■ The exercise: Copy the entries from the line containing "Open the teleport" through the end of the entries, keeping the requests, and raise every coordinate in the answers by 56.
----------------
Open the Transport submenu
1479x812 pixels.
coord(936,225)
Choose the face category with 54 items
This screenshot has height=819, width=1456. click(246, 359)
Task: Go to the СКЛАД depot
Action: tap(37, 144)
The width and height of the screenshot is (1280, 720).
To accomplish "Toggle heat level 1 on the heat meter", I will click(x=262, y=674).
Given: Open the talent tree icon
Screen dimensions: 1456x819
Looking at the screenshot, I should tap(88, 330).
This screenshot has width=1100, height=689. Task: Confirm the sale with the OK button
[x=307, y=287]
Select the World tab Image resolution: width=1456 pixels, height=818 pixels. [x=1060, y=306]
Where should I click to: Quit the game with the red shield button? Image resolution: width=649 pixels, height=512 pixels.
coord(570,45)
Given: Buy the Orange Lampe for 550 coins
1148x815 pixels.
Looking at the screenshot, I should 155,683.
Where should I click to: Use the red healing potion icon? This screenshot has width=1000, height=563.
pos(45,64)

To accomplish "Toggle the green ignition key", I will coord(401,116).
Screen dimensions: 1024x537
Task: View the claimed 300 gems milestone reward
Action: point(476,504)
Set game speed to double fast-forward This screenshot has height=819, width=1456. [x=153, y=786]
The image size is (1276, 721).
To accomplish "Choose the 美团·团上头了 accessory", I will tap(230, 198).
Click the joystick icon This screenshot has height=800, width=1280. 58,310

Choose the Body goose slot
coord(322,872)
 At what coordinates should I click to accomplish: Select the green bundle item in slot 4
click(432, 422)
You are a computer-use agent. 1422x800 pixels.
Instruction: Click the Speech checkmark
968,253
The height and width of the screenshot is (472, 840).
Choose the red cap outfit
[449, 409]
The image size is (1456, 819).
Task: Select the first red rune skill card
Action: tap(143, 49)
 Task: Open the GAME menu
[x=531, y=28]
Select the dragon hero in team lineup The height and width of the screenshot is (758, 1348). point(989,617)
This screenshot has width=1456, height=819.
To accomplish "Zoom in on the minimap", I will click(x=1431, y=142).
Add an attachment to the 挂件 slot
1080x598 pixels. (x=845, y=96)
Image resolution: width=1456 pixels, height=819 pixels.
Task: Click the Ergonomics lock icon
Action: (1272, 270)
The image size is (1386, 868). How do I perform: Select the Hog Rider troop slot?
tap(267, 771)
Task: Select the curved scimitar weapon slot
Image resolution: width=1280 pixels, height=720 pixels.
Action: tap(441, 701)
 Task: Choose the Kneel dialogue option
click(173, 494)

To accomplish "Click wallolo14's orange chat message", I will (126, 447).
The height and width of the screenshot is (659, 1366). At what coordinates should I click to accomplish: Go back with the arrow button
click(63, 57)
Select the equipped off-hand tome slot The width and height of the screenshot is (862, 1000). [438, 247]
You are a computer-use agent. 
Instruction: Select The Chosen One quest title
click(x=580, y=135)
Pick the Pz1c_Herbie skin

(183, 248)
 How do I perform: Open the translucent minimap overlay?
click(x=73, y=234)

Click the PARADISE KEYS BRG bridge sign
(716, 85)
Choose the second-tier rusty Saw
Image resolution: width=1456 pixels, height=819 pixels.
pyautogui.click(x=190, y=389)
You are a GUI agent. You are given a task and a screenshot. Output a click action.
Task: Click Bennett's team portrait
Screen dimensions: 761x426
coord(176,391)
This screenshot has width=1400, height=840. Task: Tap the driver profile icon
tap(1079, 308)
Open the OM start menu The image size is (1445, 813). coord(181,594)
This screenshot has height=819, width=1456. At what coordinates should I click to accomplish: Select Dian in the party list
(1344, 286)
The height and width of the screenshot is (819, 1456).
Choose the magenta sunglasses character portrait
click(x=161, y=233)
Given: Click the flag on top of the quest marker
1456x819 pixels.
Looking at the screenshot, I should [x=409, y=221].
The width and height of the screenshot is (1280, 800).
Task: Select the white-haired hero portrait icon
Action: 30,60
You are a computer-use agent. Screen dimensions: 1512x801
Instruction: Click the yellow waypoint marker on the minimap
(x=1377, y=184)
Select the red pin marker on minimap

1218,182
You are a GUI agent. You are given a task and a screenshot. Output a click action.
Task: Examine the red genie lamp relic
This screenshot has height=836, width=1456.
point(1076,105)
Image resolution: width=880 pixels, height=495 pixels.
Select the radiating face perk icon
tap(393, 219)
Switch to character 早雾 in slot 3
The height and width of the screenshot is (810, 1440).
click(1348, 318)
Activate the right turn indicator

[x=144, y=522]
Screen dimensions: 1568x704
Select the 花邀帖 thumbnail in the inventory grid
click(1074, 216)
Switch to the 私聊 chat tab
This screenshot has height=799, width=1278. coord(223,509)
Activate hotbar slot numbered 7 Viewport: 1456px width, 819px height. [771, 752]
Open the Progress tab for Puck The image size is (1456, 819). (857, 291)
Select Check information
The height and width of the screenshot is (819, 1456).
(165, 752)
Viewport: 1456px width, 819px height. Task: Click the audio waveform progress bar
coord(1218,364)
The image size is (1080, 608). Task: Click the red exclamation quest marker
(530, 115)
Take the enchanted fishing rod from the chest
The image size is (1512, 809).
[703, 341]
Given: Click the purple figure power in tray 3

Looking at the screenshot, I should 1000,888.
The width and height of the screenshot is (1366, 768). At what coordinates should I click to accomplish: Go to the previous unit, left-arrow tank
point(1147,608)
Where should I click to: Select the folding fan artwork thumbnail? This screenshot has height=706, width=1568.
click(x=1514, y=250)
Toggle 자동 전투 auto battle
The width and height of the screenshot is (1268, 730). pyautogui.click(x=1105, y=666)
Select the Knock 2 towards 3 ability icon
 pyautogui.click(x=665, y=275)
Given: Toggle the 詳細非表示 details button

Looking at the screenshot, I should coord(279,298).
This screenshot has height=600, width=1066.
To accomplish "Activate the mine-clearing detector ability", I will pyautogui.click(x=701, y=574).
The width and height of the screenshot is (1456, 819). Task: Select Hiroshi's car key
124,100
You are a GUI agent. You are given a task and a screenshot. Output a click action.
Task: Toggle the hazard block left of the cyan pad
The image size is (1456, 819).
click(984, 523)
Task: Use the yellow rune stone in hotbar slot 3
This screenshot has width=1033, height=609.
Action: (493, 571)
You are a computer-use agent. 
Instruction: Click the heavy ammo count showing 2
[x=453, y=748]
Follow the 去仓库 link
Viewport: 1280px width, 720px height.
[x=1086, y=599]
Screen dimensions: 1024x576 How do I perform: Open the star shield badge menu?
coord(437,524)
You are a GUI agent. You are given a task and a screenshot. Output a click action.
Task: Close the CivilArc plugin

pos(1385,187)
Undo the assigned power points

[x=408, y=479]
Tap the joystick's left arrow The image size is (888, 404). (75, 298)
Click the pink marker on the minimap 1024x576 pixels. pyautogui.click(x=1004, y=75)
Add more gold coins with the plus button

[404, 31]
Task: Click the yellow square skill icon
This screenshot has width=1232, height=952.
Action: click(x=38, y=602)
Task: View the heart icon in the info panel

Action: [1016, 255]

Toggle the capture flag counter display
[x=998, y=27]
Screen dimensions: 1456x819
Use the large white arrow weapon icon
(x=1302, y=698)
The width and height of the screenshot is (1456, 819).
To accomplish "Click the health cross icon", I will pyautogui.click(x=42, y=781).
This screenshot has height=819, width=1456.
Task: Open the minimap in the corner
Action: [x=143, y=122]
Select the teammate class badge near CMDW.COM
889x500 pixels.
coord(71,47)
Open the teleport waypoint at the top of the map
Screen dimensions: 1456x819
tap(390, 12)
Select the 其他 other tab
----------------
■ Completed exercise:
Open the teleport waypoint at the top of the map
Screen dimensions: 1456x819
tap(446, 68)
Select the 其他 other tab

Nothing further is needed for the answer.